AbstractV-ATPases are rotary motor proteins which convert chemical energy of ATP into electrochemical potential of ions across the cell membrane. V-ATPases consist of two rotary motors, Vo and V1, and Enterococcus hirae V-ATPase (EhVoV1) actively transports Na+ in Vo (EhVo) by using torque generated by ATP hydrolysis in V1 (EhV1). Here, we observed ATP-driven stepping rotation of detergent-solubilized EhVoV1 wild-type, aE634A, and BR350K mutants under the various Na+ and ATP concentrations ([Na+] and [ATP], respectively) by using a 40-nm gold nanoparticle as a low-load probe. When [Na+] was low and [ATP] was high, under the condition that only Na+ binding to EhVo is the rate-limiting, wild-type and aE634A exhibited 10-pausing positions reflecting 10-fold symmetry of the EhVo rotor and almost no backward steps. Duration time before forward steps was inversely proportional to [Na+], confirming that Na+ binding triggers the steps. When both [ATP] and [Na+] were low, under the condition that both Na+ and ATP bindings are rate-limiting, aE634A exhibited 13-pausing positions reflecting 10- and 3-fold symmetries of EhVo and EhV1, respectively. Distribution of duration time before forward step was well fitted by a sum of two exponential decay functions with distinct time constants. Furthermore, frequent backward steps smaller than 36° were observed.
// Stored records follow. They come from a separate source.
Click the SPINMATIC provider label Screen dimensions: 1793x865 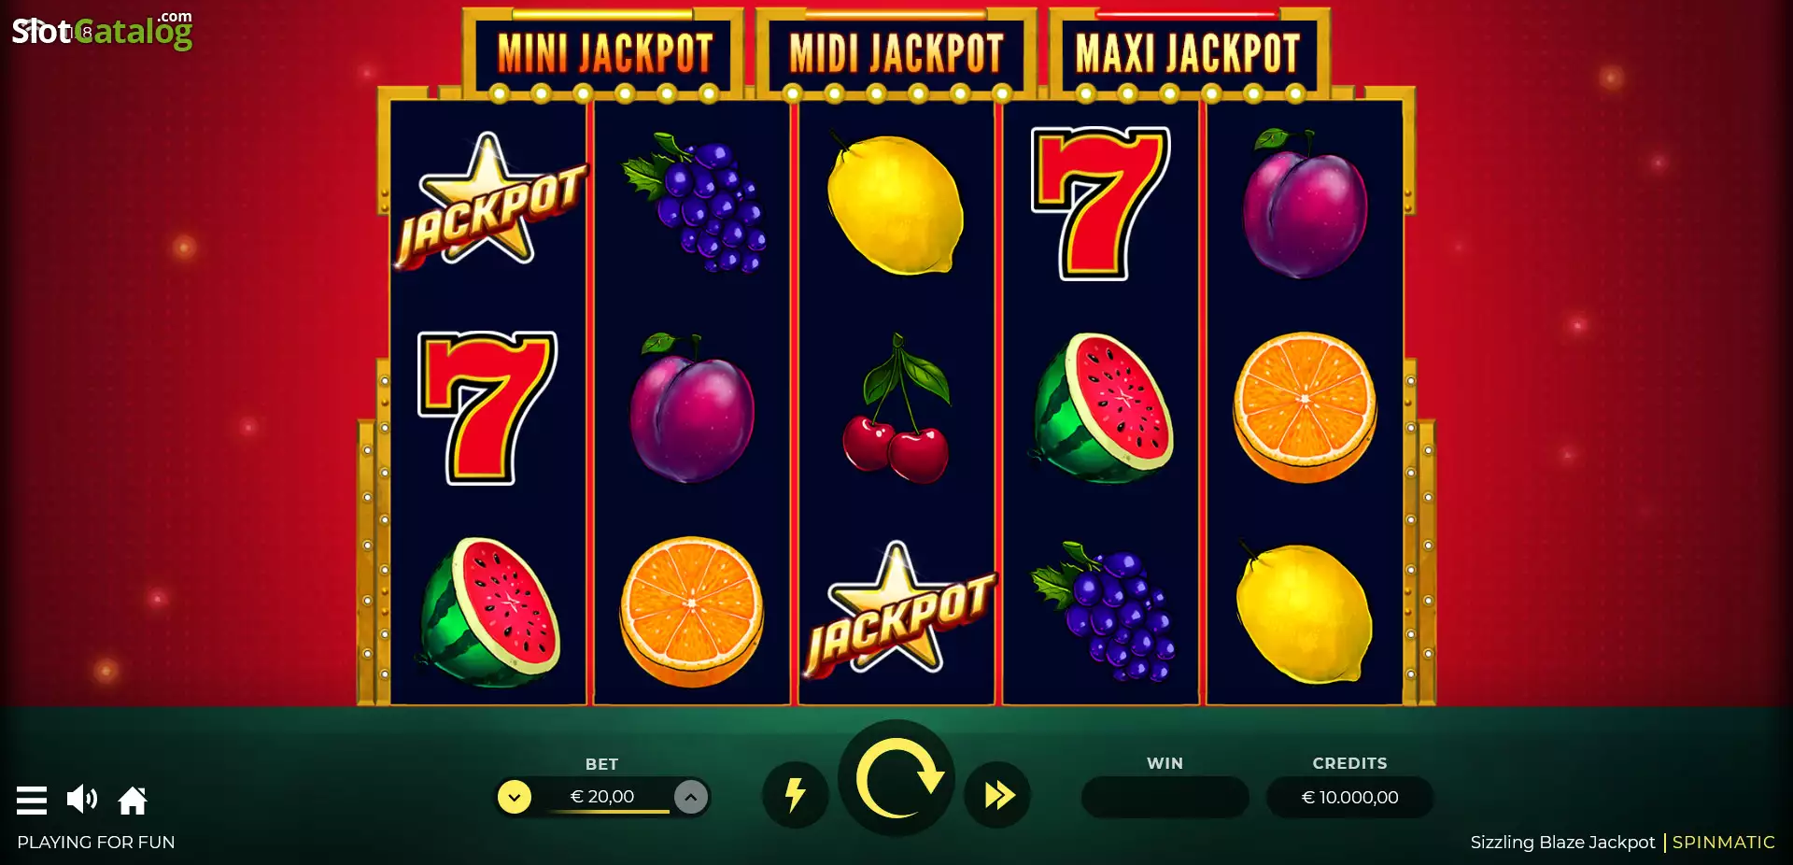click(1724, 843)
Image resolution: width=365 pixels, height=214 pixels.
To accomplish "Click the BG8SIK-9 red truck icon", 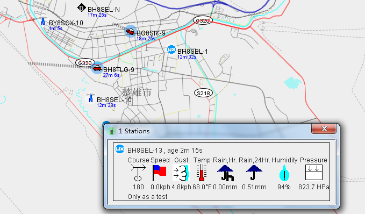I will point(130,31).
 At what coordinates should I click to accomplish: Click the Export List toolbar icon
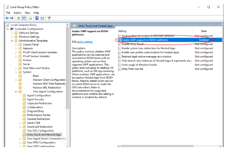(30, 18)
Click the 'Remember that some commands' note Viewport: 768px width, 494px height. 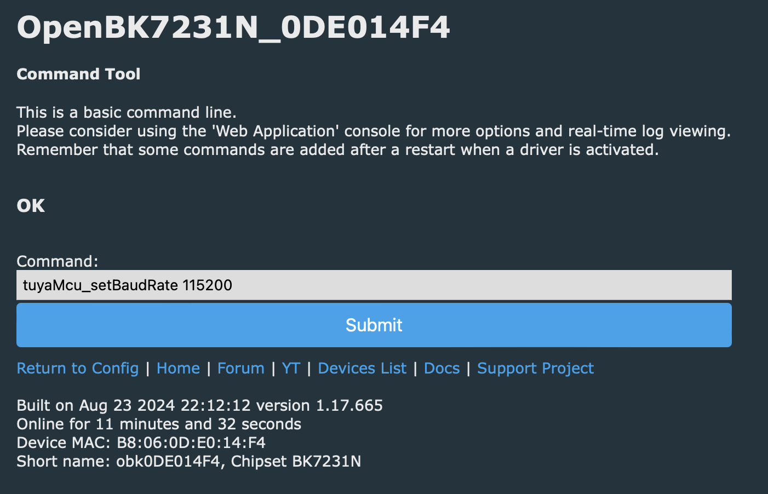pos(337,150)
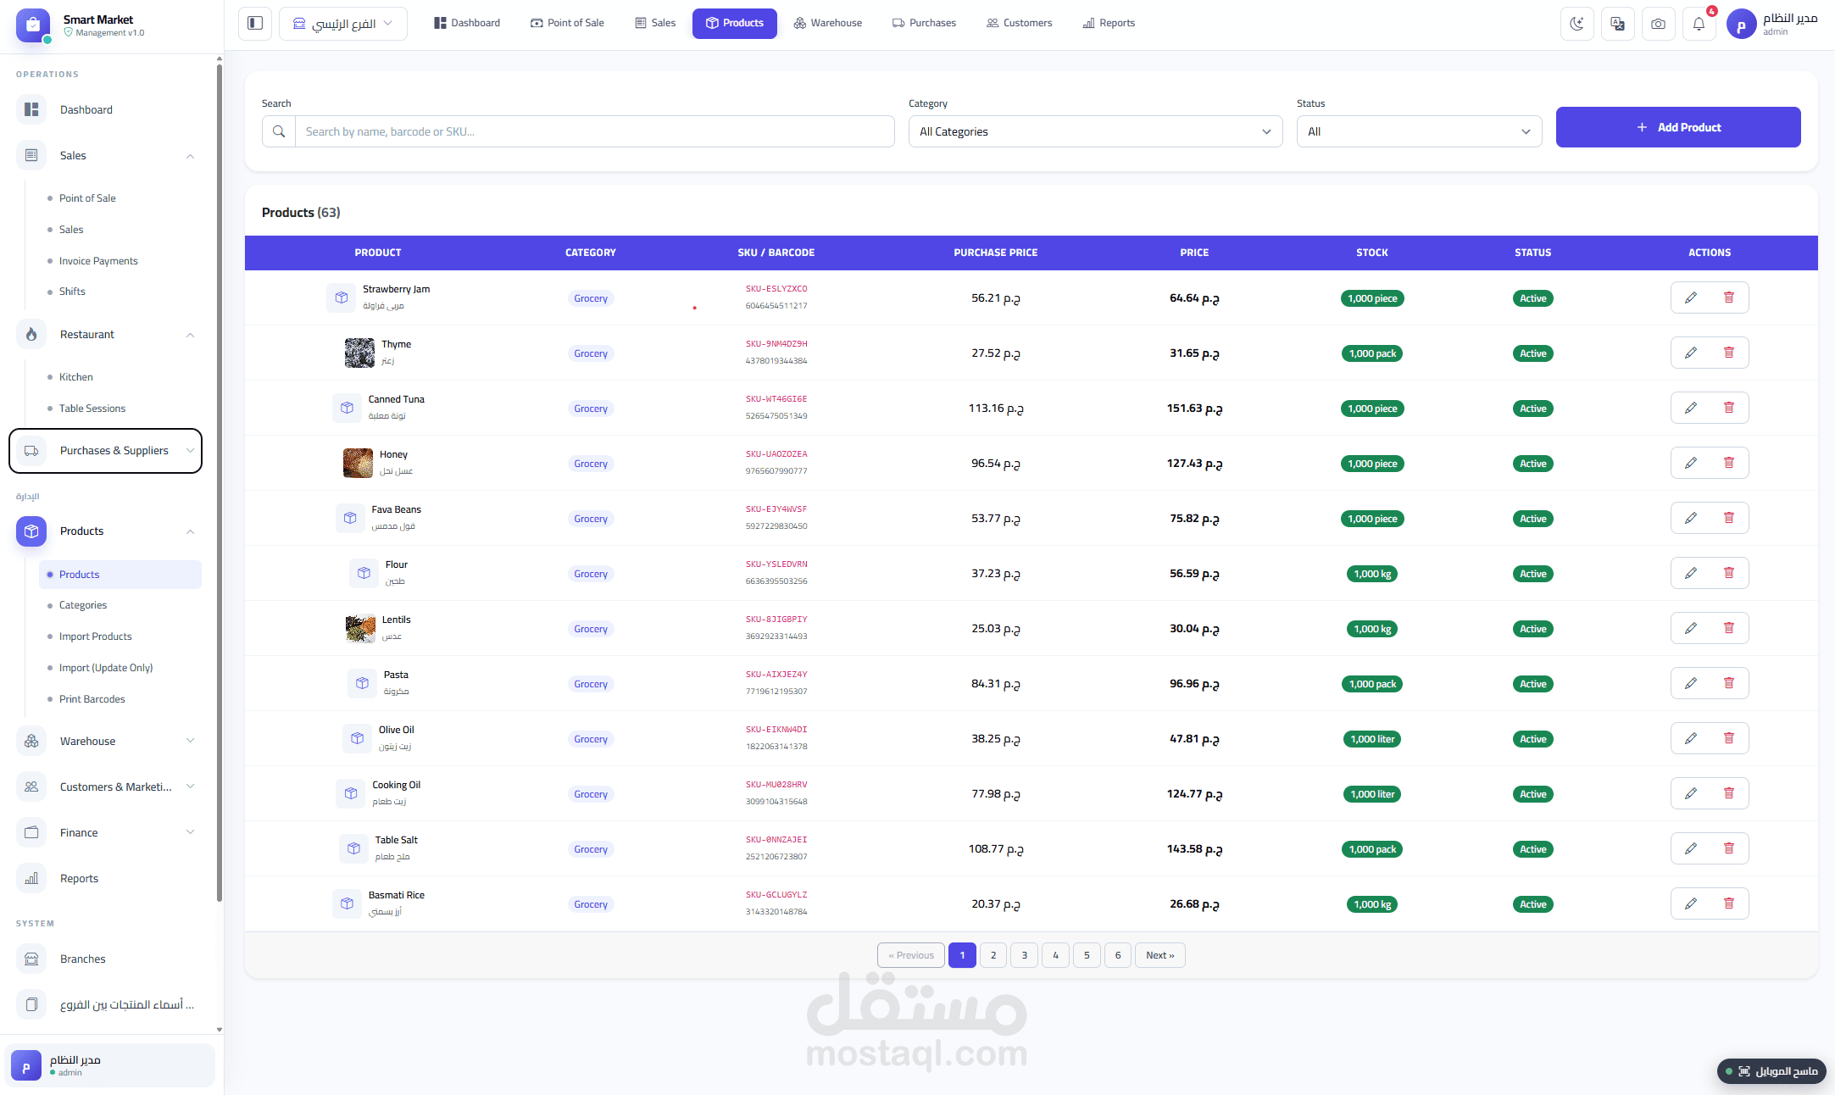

Small backward steps were also observed during long, three ATP cleavage pauses of BR350K. These results indicate that EhVo and EhV1 do not share pausing positions and Na+ and ATP bindings occur at different angles, and the coupling between EhVo and EhV1 is not elastic but rigid.Significance StatementV-ATPases are ion pumps consisting of two rotary motor proteins Vo and V1, and actively transport ions across the cell membrane by using chemical energy of ATP. To understand how V-ATPases transduce the energy in the presence of structural symmetry mismatch between Vo and V1, we simultaneously visualized rotational pauses and forward and backward steps of Vo and V1 coupled with ion transport and ATP hydrolysis reaction, respectively. Our results indicate rigid coupling of a V-ATPase which has multiple peripheral stalks, in contrast to elastic coupling of F-ATPases with only one peripheral stalk, which work as ATP synthase. Our high-speed/high-precision single-molecule imaging of rotary ATPases in action will pave the way for a comprehensive understanding of their energy transduction mechanisms.